* _WHAT THIS EXERCISE ASKS_
**A.** Write out the passage of the Wave Hill exhibition review between "The serene landscape" and "people of color.", inclusive, word for word.
**B.** Continue the Wave Hill exhibition review from the point where it stops.

* _READING PASSAGE_
==*==
Zanele Muholi, “Zibuyile” (2015) (all images courtesy of Wave Hill)

The serene landscape of Wave Hill, which overlooks the Hudson River in the northern enclaves of the Bronx, seems like a stark contrast to the exhibition Outcasts: Women in the Wilderness currently on view at the Wave Hill House, built in 1843 on the lush grounds. Removed from the hubbub of Manhattan, the voices of the “outcasts” in the exhibition provide an emancipatory perspective on female subjects, especially in light of the current administration’s alienation of women and people of color.

Nancy Spero, “Masha Bruskina/Vulture Goddess” (1996), handprinting and printed collage on paper, 72.5 x 19.5 in

Guest curators Deborah Frizzell and Harry Weil’s impetus for the exhibition comes from the American artist and activist Nancy Spero’s representations of the female subject in her printed collages on paper. Long considered an outsider herself, Spero’s use of ancient art, mythology, folklore, porn, and magazines that conflated histories and cultures from across the world resonate with what other women artists around the globe are doing today. Spero’s scrolls “Masha Bruskina/Vulture Goddess” (1996) and “La Folie III” (2002) form the backbone of this expansive group exhibition. The first depicts Bruskina, a Russian Jew who was hanged for being a partisan during World War II, surrounded by vultures, which were symbols of femininity, maternal strength, and power in Egyptian mythology; this mirrors multiple perspectives on female identity that mine personal and ancient mythology in the show. Here artists from Aboriginal Australia, Afghanistan, Dominican Republic, India, Indonesia, Iran, Native America, Pakistan, South Africa, Taiwan, and the US combine culture-specific motives with modern forms to create female figures that fulminate in a realm that defies easy narrative and interpretation.
==*==
* _SOURCE DATA_
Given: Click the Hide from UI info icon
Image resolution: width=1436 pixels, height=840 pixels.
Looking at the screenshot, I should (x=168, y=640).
==*==
* _TASK-BY-TASK OUTPUTS_
**A.**
The serene landscape of Wave Hill, which overlooks the Hudson River in the northern enclaves of the Bronx, seems like a stark contrast to the exhibition Outcasts: Women in the Wilderness currently on view at the Wave Hill House, built in 1843 on the lush grounds. Removed from the hubbub of Manhattan, the voices of the “outcasts” in the exhibition provide an emancipatory perspective on female subjects, especially in light of the current administration’s alienation of women and people of color.

**B.**
Take Samira Abbassy’s “Autobiographical Confessions through effigies, idols, saints and Martyrs. A journey through the stages of a life: sex, love, marriage, childbirth, betrayal, rage, revenge, illness, healing and redemption” (2017). The piece, comprising four shelves full of small surreal sculptures made up of doll parts, dentures, a goat’s head, hair, pantyhose, wings, glass, ceramic, clay, fabric, jewelry, and toothpicks, mines Abbassy’s subconscious to reveal experiences from her native Iran and her life in the West. Amid this amalgamation we see an arched woman with identical heads dangling from her neck and vagina, a tiny bust fitted with dentures for a head, a headless woman with splayed legs giving birth to a shapeless form, and an Abu Ghraib–like torture subject. These female sculptures subvert archetypal depictions of women while creating bizarre narratives that suggest the subjugation of women outside the Western periphery.

Samira Abbassy, “Autobiographical Confessions through effigies, idols, saints and Martyrs. A journey through the stages of a life: sex, love, marriage, childbirth, betrayal, rage, revenge, illness, healing and redemption” (2017)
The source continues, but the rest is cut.